Wideband Audio Coding Using Frequency-Domain Linear Prediction
Vijay Ullal, Petr Motlicek and Nelson Morgan
Current wideband audio codecs do not always compress speech well. We are developing a technique that encodes both speech and music in an efficient manner. Our technique uses Frequency-Domain Linear Prediction (FDLP), which models a signal's temporal evolution by fitting an autoregressive model to the signal's squared Hilbert envelope . This method is performed over long temporal segments, on the order of one second, in sub-bands . We believe that our FDLP method is more resilient to dropouts when compared to current codecs. Due to the longer algorithmic delay in this technique, our focus is on low-to-medium bit rate applications where latency requirements are less stringent.
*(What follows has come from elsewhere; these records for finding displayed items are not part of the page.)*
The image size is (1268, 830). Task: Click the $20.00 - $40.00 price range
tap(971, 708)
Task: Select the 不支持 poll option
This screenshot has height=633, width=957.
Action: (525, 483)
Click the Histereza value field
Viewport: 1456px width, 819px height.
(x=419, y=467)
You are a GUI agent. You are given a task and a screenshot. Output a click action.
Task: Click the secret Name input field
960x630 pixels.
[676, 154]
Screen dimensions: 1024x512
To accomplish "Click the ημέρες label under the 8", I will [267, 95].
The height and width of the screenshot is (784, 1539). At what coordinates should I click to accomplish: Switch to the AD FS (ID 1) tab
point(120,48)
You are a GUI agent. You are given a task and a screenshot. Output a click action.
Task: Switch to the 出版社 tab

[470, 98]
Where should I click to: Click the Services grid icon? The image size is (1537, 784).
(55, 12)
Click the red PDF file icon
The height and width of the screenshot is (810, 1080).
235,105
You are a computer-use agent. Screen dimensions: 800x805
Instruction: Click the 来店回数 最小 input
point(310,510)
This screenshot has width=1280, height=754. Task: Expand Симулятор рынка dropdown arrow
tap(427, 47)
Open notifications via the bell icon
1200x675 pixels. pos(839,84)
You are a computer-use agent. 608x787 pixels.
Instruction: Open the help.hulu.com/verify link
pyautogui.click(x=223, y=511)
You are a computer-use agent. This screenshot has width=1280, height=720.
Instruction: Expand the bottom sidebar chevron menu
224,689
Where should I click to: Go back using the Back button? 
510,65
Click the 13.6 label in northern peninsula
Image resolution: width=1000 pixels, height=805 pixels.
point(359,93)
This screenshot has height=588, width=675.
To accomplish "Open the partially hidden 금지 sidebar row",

Through objective measures and a series of listening tests, we have shown that our technique performs comparably to state-of-the-art codecs at 64 kbps. Our current goal is to further reduce bit rate while maintaining quality. This will require finding more efficient ways to model and encode the residual information, known as the Hilbert carrier. We plan to use psychoacoustic principles such as simultaneous and temporal masking as well as entropy coding, among other methods.
- M. Athineos, H. Hermansky, and D. P. W. Ellis, "LP-TRAP: Linear Predictive Temporal Patterns," Proc. ICSLP, Jeju, S. Korea, October 2004, pp. 1154-1157.
- P. Motlicek, H. Hermansky, H. Garudadri, and N. Srinivasamurthy, Audio Coding Based on Long Temporal Contexts, Technical Report IDIAP-RR 06-30, http://www.idiap.ch, April 2006.